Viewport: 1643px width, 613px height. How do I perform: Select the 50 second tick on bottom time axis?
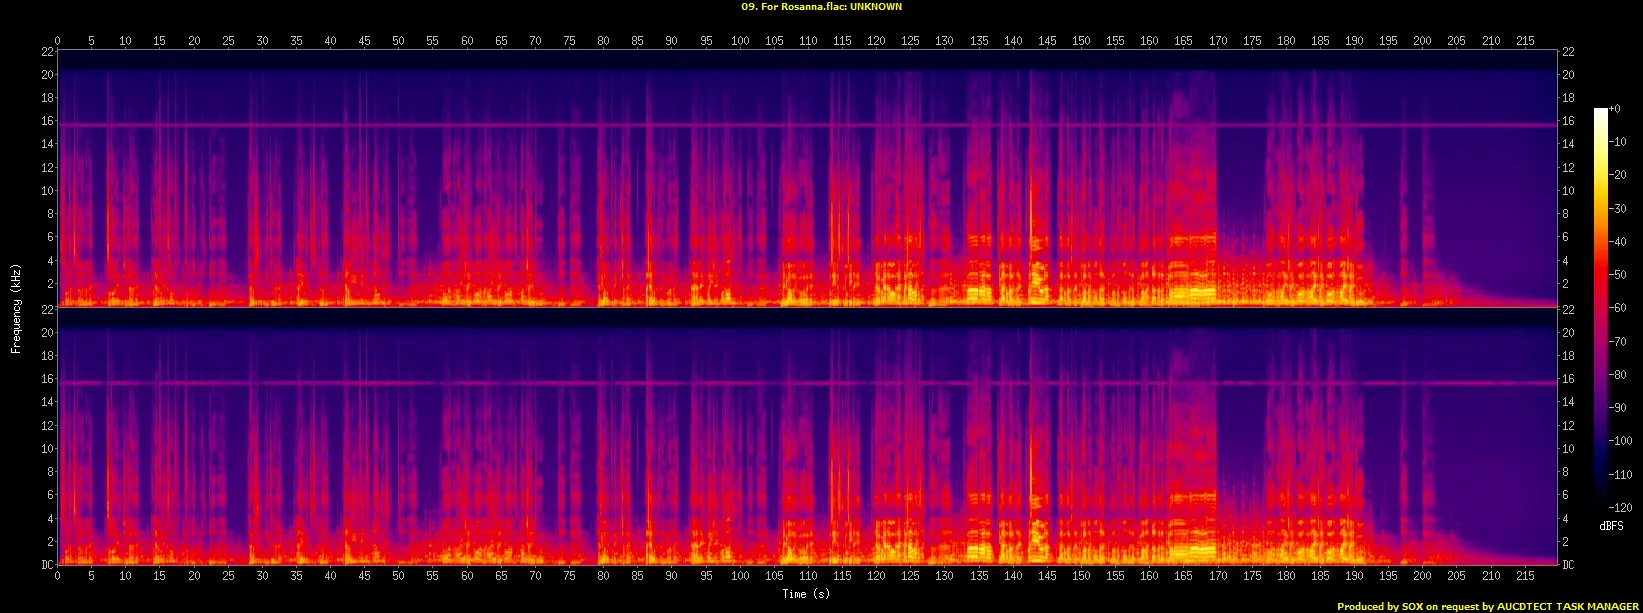tap(399, 576)
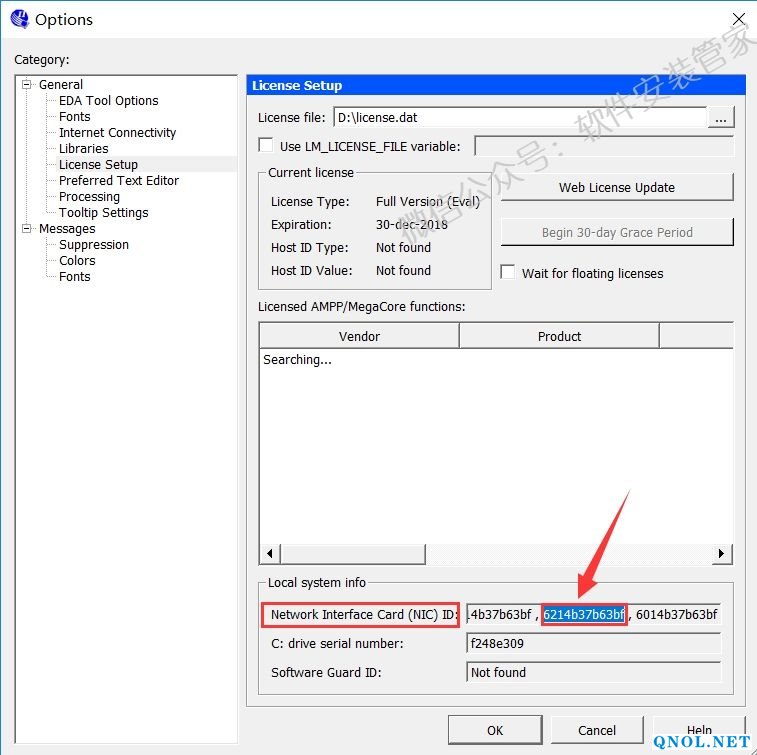Collapse the Messages category tree node
Screen dimensions: 757x755
coord(27,229)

WORK REQUIRED.
Take the whole listing above and copy it exactly. Pictures do not go into the copy.

WRITTEN SOLUTION.
Viewport: 1643px width, 613px height. How do I perform: Select the 50 second tick on bottom time axis?
tap(399, 576)
Collapse the Messages category tree node
Screen dimensions: 757x755
coord(27,229)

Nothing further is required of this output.